Inspiration abounds in the ESE classes. What inspires you?
On October 20, students in Professor Jan Detter’s ESE 100 class had the opportunity to meet Heather Evans Smith and hear about what inspires her to create her award winning photography.
“How we see the world often determines our creativity. Heather sees the world through the lens of awe and mystification,” says Detter who encourages us to be ‘awake and alert’ to our own lives.
Evans Smith leads herself through creative exercises, a habit she learned as a child to fend off boredom. Often times she is inspired through music. She listens to a song and envisions images that she then creates through photographs. She has produced a series of photographs called “My Beatles” from her favorite Beatles songs.
Her photos are meaningful to her but they resonate with others as well. One of her award winning photographs, Let My Machine Talk To Me, was chosen for Canon and Ron Howard’s Project Imagination contest. She found the subject for this photo – the robot – of all places in Jan Detter’s studio!
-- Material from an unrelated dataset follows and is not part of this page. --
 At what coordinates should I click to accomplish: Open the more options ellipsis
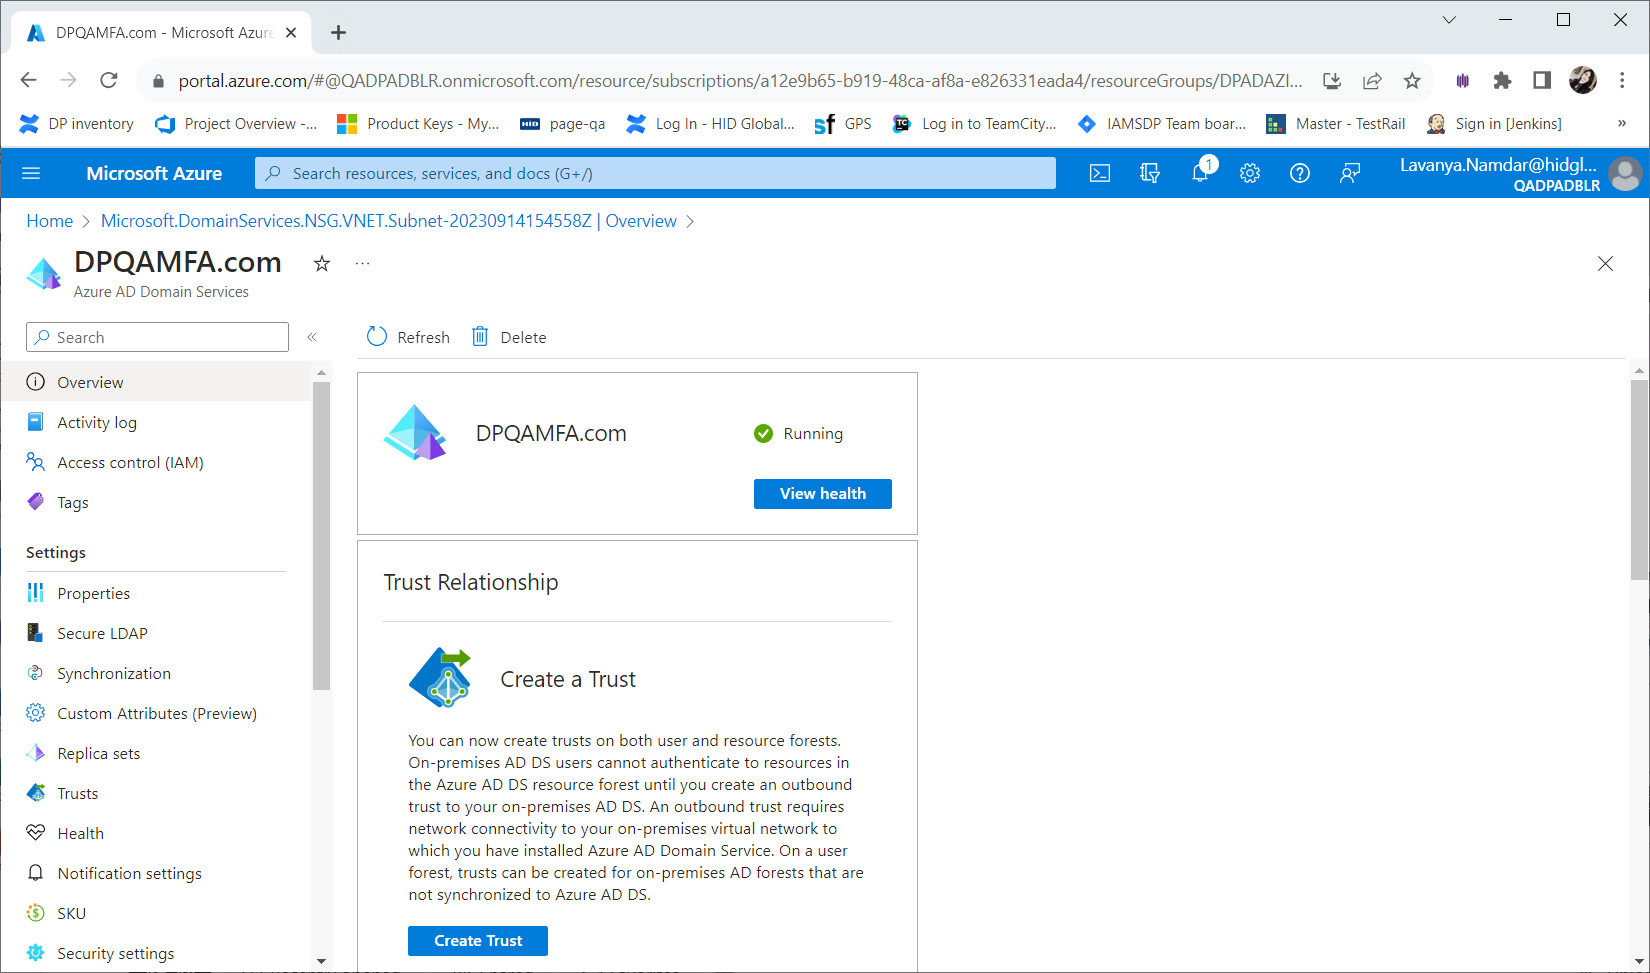tap(362, 263)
She is currently working on a series she calls “threading”, which is inspired by memories of her late grandmother and her grandmother’s love of sewing. She has also done cover photos for several issues of The Wake Forest Magazine. Her portfolio can be found here.
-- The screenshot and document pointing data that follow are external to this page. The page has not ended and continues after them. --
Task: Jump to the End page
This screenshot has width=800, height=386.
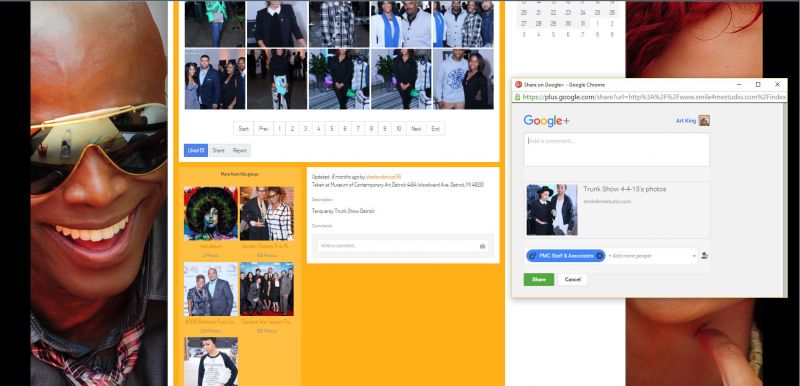Action: pyautogui.click(x=435, y=129)

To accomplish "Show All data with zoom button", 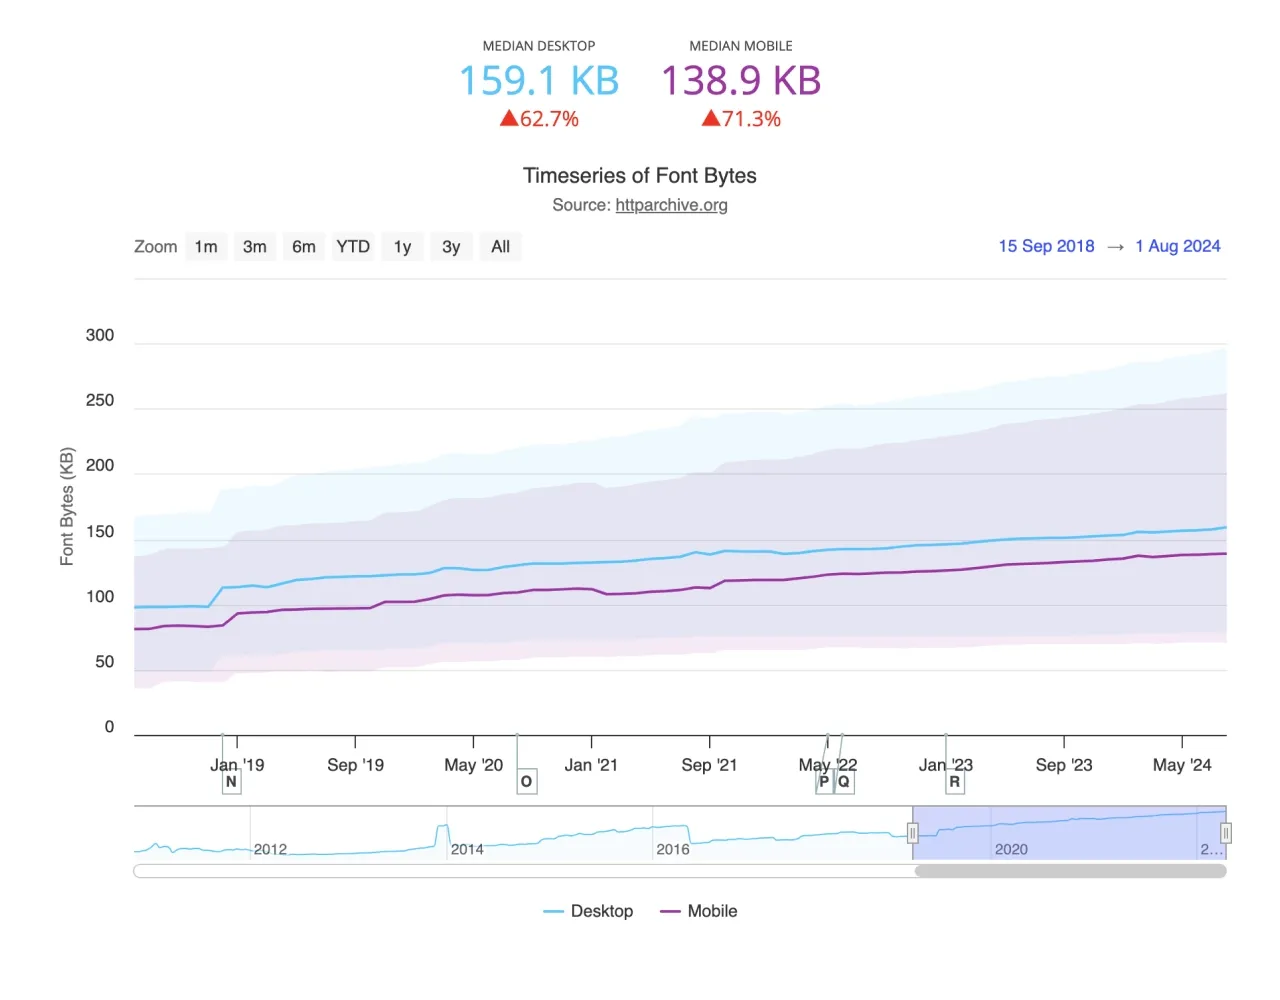I will pyautogui.click(x=500, y=247).
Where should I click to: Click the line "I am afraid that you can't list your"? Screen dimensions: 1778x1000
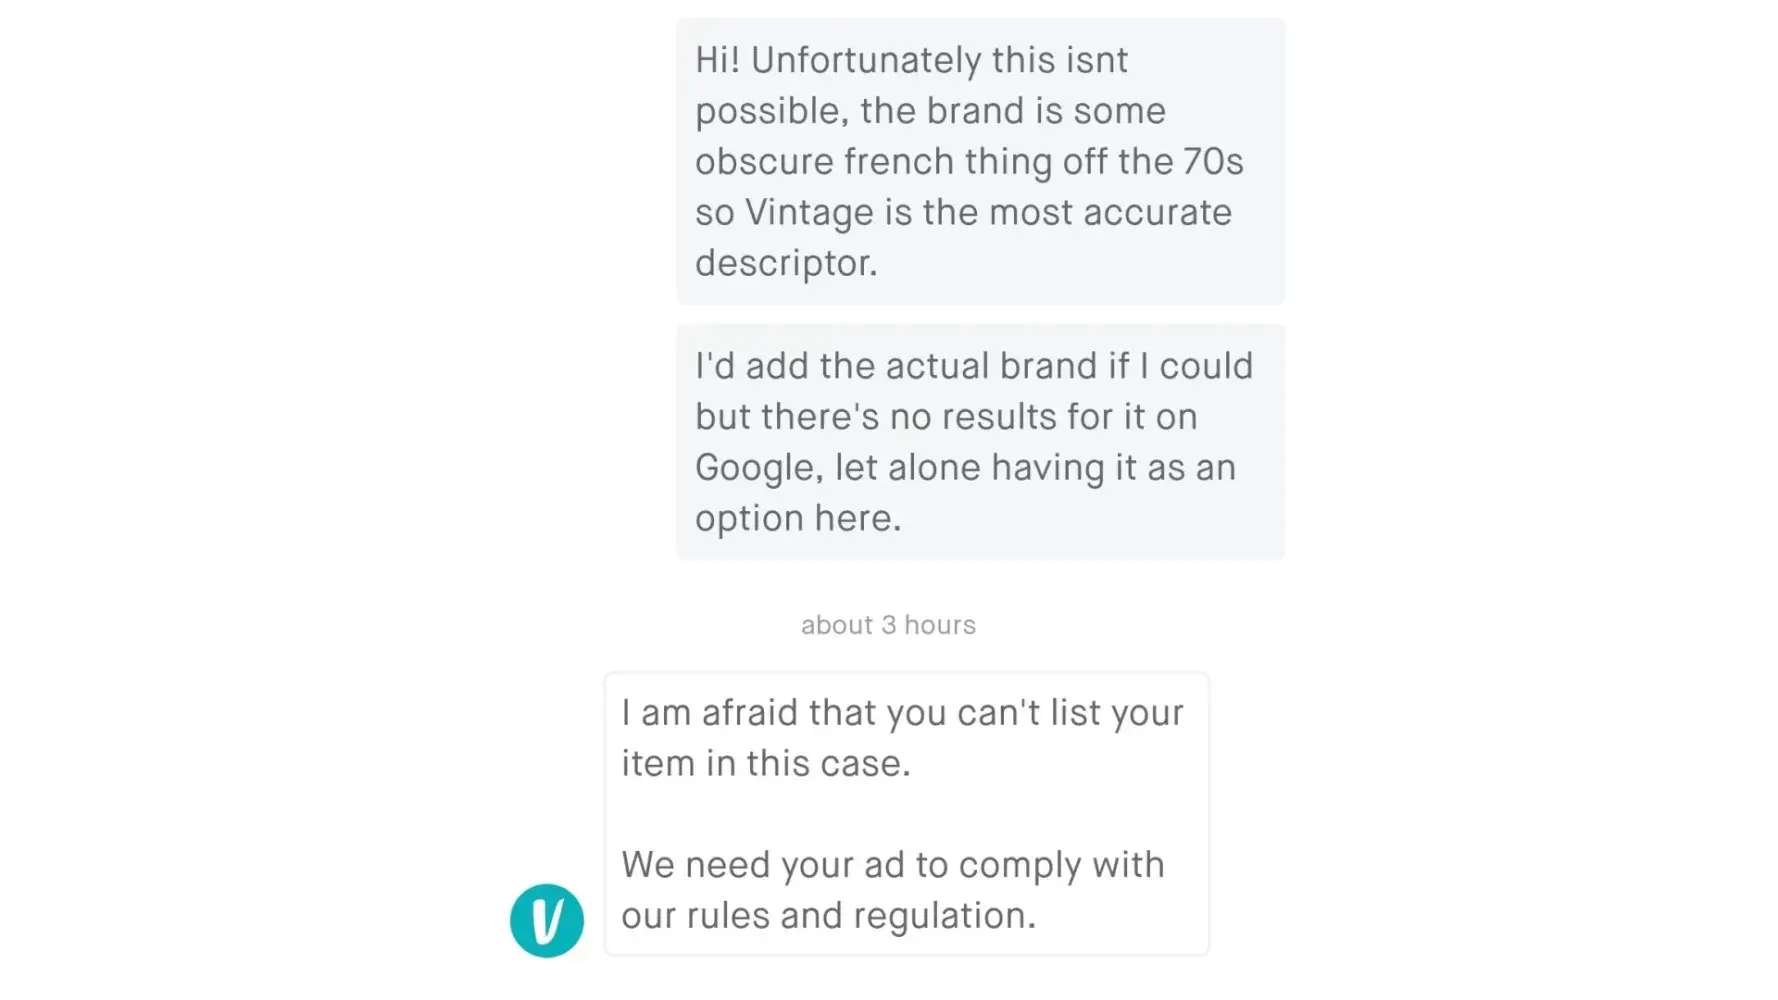point(902,713)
Heather Evans Smith lives and works in Chapel Hill, North Carolina. Her work reflects her southern roots, motherhood, womanhood and a whimsical imagination she relied on as an only child in a rural town. Smith’s work has been featured in solo and joint exhibitions nationwide, magazines, literary journals and online publications. She has been an invited guest lecturer at colleges, universities and photography conferences such as Australian Exposure in the Gold Coast, Australia. (Taken from Facebook.Heatherevanssmithphotography.)
Computer Science Department and ICE Program host Wake Forest alum and tech entrepreneur, John Quinn.
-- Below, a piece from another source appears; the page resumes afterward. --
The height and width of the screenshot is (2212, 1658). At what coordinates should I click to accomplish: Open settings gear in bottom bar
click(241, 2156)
On November 4, we heard from John Quinn ’95, co-founder of Storj.io, a blockchain based, distributed storage provider, who is responsible for sales, marketing, customer success, and capital formation.
John Quinn, who did his undergraduate work in Russian Studies and Economics, is a recovering investment banker from Credit Suisse and Deutsche Bank, a former managing director of a $200 million private equity fund and lover of distributed systems that disrupt centralized services.
Storj.io is disrupting tech giants such as Amazon Web Services, Google Cloud Platform and Microsoft Azure. Quinn says that anything centralized can be decentralized, using terms such as decentralization, sharing economy, trust list encryption, and P to P networks to describe what Storj is all about. Think of the Uber and Airbnb model. Do you want to rent space on your hard-drive? Be the Cloud! Check out Storj.io.
We got our DADA on!
Also on November 4, students in Professor Lynn Book’s ESE 100 classes helped transform the ZSR Library into a space that became part cabaret, movie theater, concert hall, and eatery at a public event celebrating the 100th anniversary of the highly influential art and design movement, DADA.
This was a collaborative event organized by Professor Book that included more than 60 WFU students, student ventures (including UpDog Kombucha), CreateWFU, a new student organization affiliated with the E-Society, and 15 WFU faculty from across 10 departments. The interdisciplinary performance based focus of this event reflects what the Dada artists were doing 100 years ago.
2016 marks the 100th anniversary of the founding of Cabaret Voltaire and DADA. A burst of an idea in 1916, the art movement known as DADA gave birth to a new 20th Century creativity. It spread through and beyond the arts and reverberated in cities across Europe and the Americas.
DADA raised the bar for innovation developing new approaches to creative action and activism, setting the path for imaginative methods leading to unexpected outcomes. DADA challenged everything – and nothing was ever the same.